Infectious diseases
The three months of monsoon wreak havoc with the lives of Nepalis. Monsoon floods and landslides claim hundreds of people every year. This is also the time for the spread of well-known infectious diseases like typhoid, cholera and malaria. Then there are the comparably lesser known diseases like Chikungunuya and Cahandipura viruses and scrub typhus to contend with. This monsoon, at least three people have died while 91 have been found infected by scrub typhus, new infections now reported from 22 different districts. This time last year, 12 patients had died from scrub typhus. These deaths were entirely avoidable as even common antibiotics can cure the disease. The reason so many die is because most scrub typhus cases are never diagnosed. How would they be? Only now is the Epidemiology and Disease Control Division, which is tasked with dealing with infectious diseases in Nepal, thinking of importing medical testing kits for scrub typhus. But then definite diagnosis is not always necessary. Doctors routinely prescribe antibiotics if they suspect dangerous bacterial infections. Waiting is not an option in case of diseases like scrub typhus and cholera with short incubation periods.
That so many people continue to unnecessarily die from these very treatable illnesses suggests that there are serious loopholes in our healthcare system. The biggest hurdle to their early detection and treatment is lack of even rudimentary healthcare resources in most of Nepal. As most medical doctors in the country confine themselves to a handful of urban hubs, district-level hospitals and health posts often have to make do with untrained medical staff. If, miraculously, there is a medical doctor available, his hospital might not have even vital medicines. After all, rural healthcare centers in Nepal routinely run short of common antibiotics and antipyretics. They could also do with the right equipment to test for the suspected diseases. It’s strange that even though so many died of scrub typhus last year there was no initiative back then to either import testing kits or to train doctors and health workers in rural areas to better spot and treat this relatively new disease.
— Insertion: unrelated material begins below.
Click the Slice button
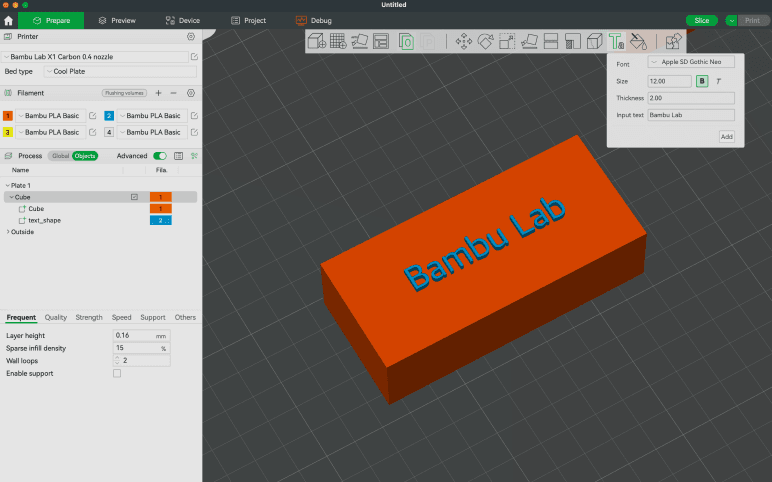coord(701,20)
This year, too, little was done before the parasite had spread to 22 districts right across country, from Ilam in the east to Kailali in the west. Such widespread presence makes epidemiologists suspect that the actual rate of infection could be many times the reported figure of 91 and more than three people could have died. As scrub typhus is treatable in most cases, this is not a case of a national medical emergency. But it could be. There is always a danger that during a raging epidemic a bacterium, even one like scrub typhus that is easily subdued by drugs, may morph into a more potent variant that does not respond to common line of antibiotics. The presence of such an under-the-radar epidemic also raises the troubling prospect of other potentially parlous, undetected epidemics—for example of Crimean-Congo hemorrhagic fever or Zika virus, both of which have been suspected in Nepal. We need to do a better job with detection and treatment if we are to avert a dangerous pandemic in the near future.